[Provided information Boundary: Start]

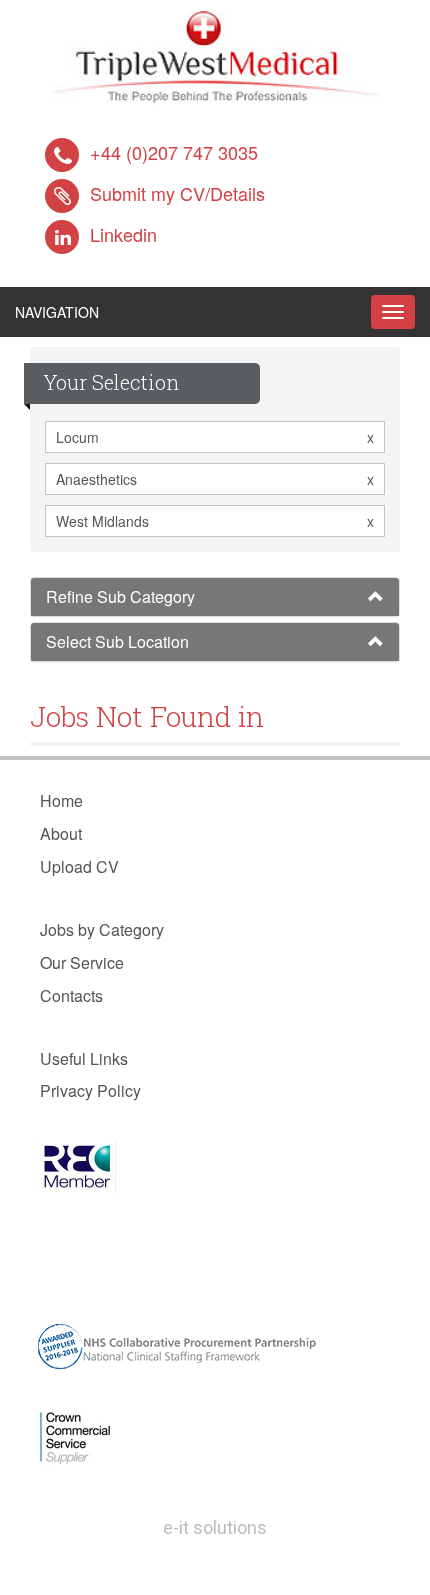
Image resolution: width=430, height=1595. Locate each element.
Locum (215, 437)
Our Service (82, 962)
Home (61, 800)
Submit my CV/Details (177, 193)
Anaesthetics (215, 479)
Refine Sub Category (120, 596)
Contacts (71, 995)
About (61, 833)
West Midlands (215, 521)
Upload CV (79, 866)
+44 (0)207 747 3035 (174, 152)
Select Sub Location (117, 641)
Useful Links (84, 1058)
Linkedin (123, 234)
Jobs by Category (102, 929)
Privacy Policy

[Provided information Boundary: End]

» Work instruction
Return every line from the entries above that includes the word "Category".

» Result
Refine Sub Category (120, 596)
Jobs by Category (102, 929)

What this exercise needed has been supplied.